Job-Ready Portfolio Project: Build a Full-Stack Agent That Books Travel Using Qwen
Build a job-ready portfolio project: a full-stack travel agent using Qwen for agentic orchestration—includes repo checklist, demo script, and interview tips.
Ship a Job-Ready Portfolio Project: Full-Stack Travel Agent Using Qwen
Hook: You're competing for senior dev roles and need a single portfolio project that demonstrates system design, API integration, agentic AI, and production-ready practices. Build a full-stack travel booking agent that searches, books, and confirms trips using Qwen for agent logic—complete with a deployable app, tests, and a demo script recruiters can run in 5 minutes.
Why this project matters in 2026
Through late 2025 and into 2026, agentic AI—models that take multi-step, real-world actions—moved from research demos to production integrations. Alibaba's upgrades to Qwen added agentic capabilities for tasks like ordering food and booking travel (Jan 2025–2026 announcements). Employers now expect practical experience composing LLM-based agents that interact with APIs, manage state, and handle failure modes. This project hits the intersection of product thinking and engineering rigor: it shows you can design an agent, integrate third-party services, and deliver a reliable product.
Project overview: goals and scope
Deliver a full-stack application that:
- Allows users to search flights and hotels, compare options, and place bookings.
- Uses Qwen for agent orchestration: plan search queries, call APIs, confirm details, and generate user-facing confirmations.
- Includes a secure backend, database persistence, automated tests, CI/CD, and a one-click demo deploy.
Minimum Viable Features (MVP)
- Search flights and hotels (mock or real provider API)

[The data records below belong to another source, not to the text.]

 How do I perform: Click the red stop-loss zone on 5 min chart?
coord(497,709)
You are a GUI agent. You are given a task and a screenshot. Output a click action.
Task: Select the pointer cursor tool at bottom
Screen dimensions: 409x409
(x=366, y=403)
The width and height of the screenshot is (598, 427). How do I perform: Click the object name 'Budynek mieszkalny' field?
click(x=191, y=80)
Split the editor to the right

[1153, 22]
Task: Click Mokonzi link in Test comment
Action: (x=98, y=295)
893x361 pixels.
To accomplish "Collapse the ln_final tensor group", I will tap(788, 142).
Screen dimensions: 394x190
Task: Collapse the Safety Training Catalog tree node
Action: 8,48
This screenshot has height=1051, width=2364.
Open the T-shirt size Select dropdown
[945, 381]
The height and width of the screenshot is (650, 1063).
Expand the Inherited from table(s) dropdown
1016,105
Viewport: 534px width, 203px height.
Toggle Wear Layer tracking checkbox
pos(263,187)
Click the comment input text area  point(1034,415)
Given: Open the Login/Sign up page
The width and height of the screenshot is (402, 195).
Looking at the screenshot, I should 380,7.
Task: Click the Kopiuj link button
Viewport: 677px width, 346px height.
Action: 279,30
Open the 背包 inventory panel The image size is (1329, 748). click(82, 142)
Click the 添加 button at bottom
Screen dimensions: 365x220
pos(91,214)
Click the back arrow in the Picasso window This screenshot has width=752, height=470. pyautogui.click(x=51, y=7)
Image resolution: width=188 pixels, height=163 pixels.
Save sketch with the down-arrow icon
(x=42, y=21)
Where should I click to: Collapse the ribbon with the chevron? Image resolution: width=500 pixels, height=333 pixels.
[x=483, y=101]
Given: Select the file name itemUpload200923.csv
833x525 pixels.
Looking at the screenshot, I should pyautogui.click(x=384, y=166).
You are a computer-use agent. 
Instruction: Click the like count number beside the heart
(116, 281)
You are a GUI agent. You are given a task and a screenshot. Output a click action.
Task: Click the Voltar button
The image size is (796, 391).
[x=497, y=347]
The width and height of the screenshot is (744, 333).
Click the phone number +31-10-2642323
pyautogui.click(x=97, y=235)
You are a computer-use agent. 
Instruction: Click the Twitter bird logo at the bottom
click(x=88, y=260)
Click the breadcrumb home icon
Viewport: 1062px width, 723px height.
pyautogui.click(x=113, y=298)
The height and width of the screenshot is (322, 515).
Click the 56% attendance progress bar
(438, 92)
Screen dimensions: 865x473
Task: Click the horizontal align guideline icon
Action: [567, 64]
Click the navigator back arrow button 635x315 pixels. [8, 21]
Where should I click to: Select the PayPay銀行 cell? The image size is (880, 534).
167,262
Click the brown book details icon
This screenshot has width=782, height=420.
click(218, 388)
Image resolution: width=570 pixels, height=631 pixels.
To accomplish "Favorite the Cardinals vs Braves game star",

- Book a single itinerary with payment simulation
- Agent-driven confirmation email and timeline generation
- Admin endpoint to view bookings and logs
High-level architecture
Keep the architecture simple but demonstrative of production patterns:
- Frontend: React (or Svelte/Vue), TypeScript, Tailwind for quick UI, authentication via JWT/OAuth (demo using email link).
- Backend: Node.js + Express or Fastify, TypeScript, REST + Webhooks.
- Agent Layer: Qwen calls orchestrate business flows. Implement a domain-specific planner that issues backend API calls and handles retries.
- Third-party APIs: Travel aggregator or mocked provider (Amadeus/Skyscanner pattern). Use a mock provider in the repo with seeded data to avoid credentials in demos.
- Data: PostgreSQL or SQLite for portability; store bookings, users, and agent conversation logs.
- Deployment: Docker, GitHub Actions for CI/CD, and deploy to Vercel/Render/AWS for the demo.
Designing the agent flow
Break the agent into clear responsibilities. The Qwen agent should not directly call provider APIs; instead, it should emit structured actions that your backend executes. This separation improves safety, observability, and repeatability.
Recommended action schema
{
"action": "search_flights",
"params": {
"from": "SFO",
"to": "JFK",
"depart_date": "2026-04-15",
"return_date": "2026-04-20",
"passengers": 1
}
}
Qwen returns a sequence of actions like search_flights, choose_option, book_itinerary, and send_confirmation. Your backend validates and executes.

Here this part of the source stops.